What this task involves: Whatever the records say, repeat them exactly as given.

Saved data entries:

>>

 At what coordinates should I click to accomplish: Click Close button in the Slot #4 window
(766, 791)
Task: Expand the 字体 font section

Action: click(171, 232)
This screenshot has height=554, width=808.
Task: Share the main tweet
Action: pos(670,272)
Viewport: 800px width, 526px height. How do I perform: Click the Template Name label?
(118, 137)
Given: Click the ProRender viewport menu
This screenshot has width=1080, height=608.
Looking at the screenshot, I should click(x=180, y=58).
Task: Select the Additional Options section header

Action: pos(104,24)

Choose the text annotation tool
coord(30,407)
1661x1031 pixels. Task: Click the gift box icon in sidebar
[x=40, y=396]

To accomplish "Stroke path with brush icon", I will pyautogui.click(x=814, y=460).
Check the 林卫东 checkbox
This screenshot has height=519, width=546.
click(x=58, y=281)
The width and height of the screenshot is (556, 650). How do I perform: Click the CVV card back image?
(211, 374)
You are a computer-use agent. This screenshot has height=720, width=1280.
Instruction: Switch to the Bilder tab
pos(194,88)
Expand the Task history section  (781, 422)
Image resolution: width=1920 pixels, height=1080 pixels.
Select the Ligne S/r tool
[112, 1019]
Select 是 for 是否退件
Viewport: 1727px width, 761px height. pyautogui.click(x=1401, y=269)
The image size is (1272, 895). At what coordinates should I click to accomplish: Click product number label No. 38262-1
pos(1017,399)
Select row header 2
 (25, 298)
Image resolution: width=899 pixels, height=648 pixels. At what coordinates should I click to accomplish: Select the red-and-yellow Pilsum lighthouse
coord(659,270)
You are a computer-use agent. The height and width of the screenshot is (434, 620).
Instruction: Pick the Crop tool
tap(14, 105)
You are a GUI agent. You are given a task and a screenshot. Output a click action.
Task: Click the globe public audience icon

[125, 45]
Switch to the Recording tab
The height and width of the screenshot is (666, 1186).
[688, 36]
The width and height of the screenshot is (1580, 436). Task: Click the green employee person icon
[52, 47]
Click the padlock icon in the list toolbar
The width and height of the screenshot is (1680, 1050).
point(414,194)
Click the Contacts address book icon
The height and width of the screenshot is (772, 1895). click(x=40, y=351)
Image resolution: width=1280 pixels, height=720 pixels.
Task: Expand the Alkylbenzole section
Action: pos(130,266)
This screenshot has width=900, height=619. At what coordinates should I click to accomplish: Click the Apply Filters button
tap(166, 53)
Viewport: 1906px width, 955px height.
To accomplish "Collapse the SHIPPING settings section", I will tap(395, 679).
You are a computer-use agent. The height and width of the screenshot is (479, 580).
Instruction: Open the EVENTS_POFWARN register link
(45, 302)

<<

Result of this exercise:
 At what coordinates should I click to accomplish: Click Close button in the Slot #4 window
(766, 791)
Task: Expand the 字体 font section

Action: click(171, 232)
This screenshot has height=554, width=808.
Task: Share the main tweet
Action: pos(670,272)
Viewport: 800px width, 526px height. How do I perform: Click the Template Name label?
(118, 137)
Given: Click the ProRender viewport menu
This screenshot has width=1080, height=608.
Looking at the screenshot, I should click(x=180, y=58).
Task: Select the Additional Options section header

Action: pos(104,24)

Choose the text annotation tool
coord(30,407)
1661x1031 pixels. Task: Click the gift box icon in sidebar
[x=40, y=396]

To accomplish "Stroke path with brush icon", I will pyautogui.click(x=814, y=460).
Check the 林卫东 checkbox
This screenshot has height=519, width=546.
click(x=58, y=281)
The width and height of the screenshot is (556, 650). How do I perform: Click the CVV card back image?
(211, 374)
You are a computer-use agent. This screenshot has height=720, width=1280.
Instruction: Switch to the Bilder tab
pos(194,88)
Expand the Task history section  (781, 422)
Image resolution: width=1920 pixels, height=1080 pixels.
Select the Ligne S/r tool
[112, 1019]
Select 是 for 是否退件
Viewport: 1727px width, 761px height. pyautogui.click(x=1401, y=269)
The image size is (1272, 895). At what coordinates should I click to accomplish: Click product number label No. 38262-1
pos(1017,399)
Select row header 2
 (25, 298)
Image resolution: width=899 pixels, height=648 pixels. At what coordinates should I click to accomplish: Select the red-and-yellow Pilsum lighthouse
coord(659,270)
You are a computer-use agent. The height and width of the screenshot is (434, 620).
Instruction: Pick the Crop tool
tap(14, 105)
You are a GUI agent. You are given a task and a screenshot. Output a click action.
Task: Click the globe public audience icon

[125, 45]
Switch to the Recording tab
The height and width of the screenshot is (666, 1186).
[688, 36]
The width and height of the screenshot is (1580, 436). Task: Click the green employee person icon
[52, 47]
Click the padlock icon in the list toolbar
The width and height of the screenshot is (1680, 1050).
point(414,194)
Click the Contacts address book icon
The height and width of the screenshot is (772, 1895). click(x=40, y=351)
Image resolution: width=1280 pixels, height=720 pixels.
Task: Expand the Alkylbenzole section
Action: pos(130,266)
This screenshot has width=900, height=619. At what coordinates should I click to accomplish: Click the Apply Filters button
tap(166, 53)
Viewport: 1906px width, 955px height.
To accomplish "Collapse the SHIPPING settings section", I will tap(395, 679).
You are a computer-use agent. The height and width of the screenshot is (479, 580).
Instruction: Open the EVENTS_POFWARN register link
(45, 302)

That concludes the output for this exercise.